• **What is asked**:
1. Do the following statements agree with the memoir passage about moving from Iran to Israel? Answer each with yes or no and quote the deciding words of the passage exactly. (a) The narrator's father supported the Gahal. (b) At 18 the narrator was drafted into the Israeli army. (c) Most pupils at the American International School were Israeli residents.
2. Can you carry on the memoir passage about moving from Iran to Israel, starting after its final sentence?

• **Given text**:

┏━━

This was his way of explaining the differences between East and West to growing children. His was an unusual philosophy then in an affluent, capitalist, American-oriented society. My father expressed his views openly, and there was no doubt why he was never fully accepted by others in the Iraqi-Jewish community.

Despite my father's socialist sympathies, the Labor coalition in power in Israel was not acceptable to him. This was not because of ideology, but because he saw these so-called socialists as "peasants" whose main aim was to enrich themselves – bringing economic chaos while making it clear that Middle Eastern Jews, regardless of their education, would always be second-class citizens in Israel. Furthermore, the Labor coalition "socialists" were, ironically, intertwined with the capitalist United States.

My father supported the Gahal (today known as the Likud Party), a merger of Menachem Begin's Herut Party and the Israel Liberal Party. Although they saw themselves as a conservative party because of their strong emphasis on Jewish identity, they also supported progressive social programs. Their leaders, Begin and Yitzhak Shamir, became folk heroes to the party loyalists. I would compare the Gahal – and today's Likud Party – to the Peronists in Argentina: rightwing populists. The Labor coalition, which later became the Labor Party, was in favor of close relations with South Africa and of cutting relations with the Soviet Union altogether; on the other hand, the Likud tried to open up relations with the Soviet Union and tone down the ties with South Africa. Because of what I learned from my father, I was fascinated during my school years in Tehran with the concept of world revolution – not as a violent uprising but as a redistribution of wealth. From my youthful philosophical perspective, centrally controlled economies and ways of life were a necessary first step in educating the masses and preparing them for a more open society.

* * *

By July of 1966, when I was 14, I was feeling increasingly foreign in Iran, with my Iraqi-Jewish background and my American schooling. Like most adolescents, I was searching for my identity, a place I could feel at home. Under the influence of my father and sharing the vision of an Israeli state, I decided I wanted to live in Israel. So my mother – a pragmatic and street-smart woman – took me and my sisters Claris, Evon, and Stella, to Israel, where Stella and I were enrolled at the American International School in Kfar Smaryahu, north of Tel Aviv. My two oldest sisters went to college. Five years later, my parents moved from Tehran to Israel, lock, stock, and barrel.

I had the best of both worlds. Most of the pupils at the school were white Americans or the children of foreign diplomats stationed in Israel. There weren't too many Jewish resident children attending the school, and while sometimes I felt something of a misfit, we all got along well. When I left at the end of each day, I would mix with Israeli kids in Ramat Gan, the Tel Aviv suburb where we were living. Once in a while I'd go to a party, take a girlfriend to the cinema, or just go for a long walk, some three or four kilometers, to the sea.


After their graduation from high school at the age of 18, my Israeli friends were drafted into the army. My American pals left for the U.S. to attend university. I, meanwhile, found myself in a peculiar situation once again. Because I still had an Iranian passport, I could not be drafted. So I joined a kibbutz. I was a religious Jew at the time, hardly orthodox but at least keeping kosher and observing the sabbath. I was the only one on this socialist kibbutz who wore a yarmulke. Even though I did not identify with their way of life, I wanted to experience the East European ethos, and rub shoulders with the avant garde. Curiously, it was a move that set me on the road to a life enmeshed in political intrigue.

┗━━

• **Information provided**:
┏━━

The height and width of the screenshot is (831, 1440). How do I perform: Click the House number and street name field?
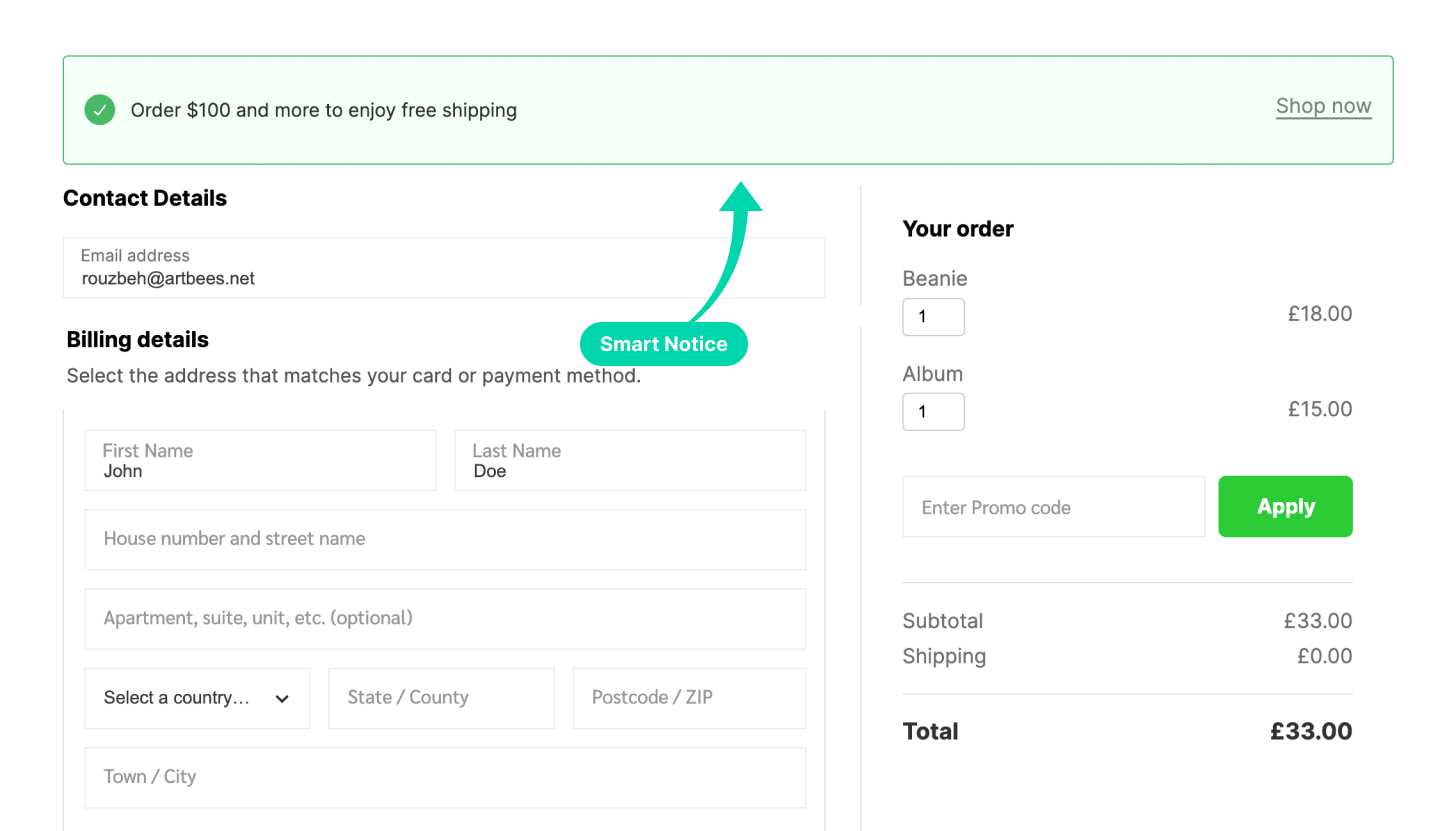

┗━━

• **Answers for this exercise**:
1.
(a) Yes: "My father supported the Gahal"
(b) No: "Because I still had an Iranian passport, I could not be drafted."
(c) No: "Most of the pupils at the school were white Americans or the children of foreign diplomats stationed in Israel."

2.
Half of each day at Kibbutz Mishmar Hasharon was spent studying Hebrew, the rest doing volunteer work in the fish ponds, engaged in the extremely difficult task of sorting out male and female trout. Sometimes I would work through the night in the bakery, preparing for the early morning sale of bread.

My roommates that year, 1969, were two non-Jewish volunteers in their 30s. One was an Australian member of the Church of God, Michael Dennis Rohan, the other an American Baptist named Arthur. They were in the kibbutz because they had had visions of Christ ordering them to come to the Holy Land. The kibbutz was an economical way of doing the Lord's work. As long as they went about certain daily tasks, they didn't have to pay anything for their keep.

Rohan, a tall slim man with thinning brown hair, had a vision that he was to be the king of Israel who would prepare the way for the return of Christ. Arthur's vision was slightly different; he saw Christ's return as imminent and knew that the Jews had to be saved from themselves. God had sent them His only son 2,000 years earlier, and they had not accepted Him.

It was a crazy situation. There I was keeping an eye out for any girls I might be able to lure into my bed – life in a kibbutz is not all work and prayer – while sharing a room with two Westerners who were following a different kind of heavenly calling. Not that Rohan was not human. He fell for a very attractive Hebrew teacher who came into the kibbutz daily. He sent her his photograph with a note that he would be king of Israel one day and he'd like her to be his queen. She ignored him.

At night Rohan, dressed in his khaki work clothes, talked to me about the Temple Mount in Jerusalem. For Moslems this was the holiest place after Mecca and Medina. On the mount is El Aqsa Mosque which has been built over a rock imprinted with a footstep said to be that of the Prophet Mohammed, who ascended to heaven from that spot.

"To rebuild the temple, this mosque has to be destroyed," Rohan told me. "In order for Jesus to come back, the Third Temple has to be built, but this can only be done by getting rid of the mosque." The Second Temple had been destroyed by the Romans.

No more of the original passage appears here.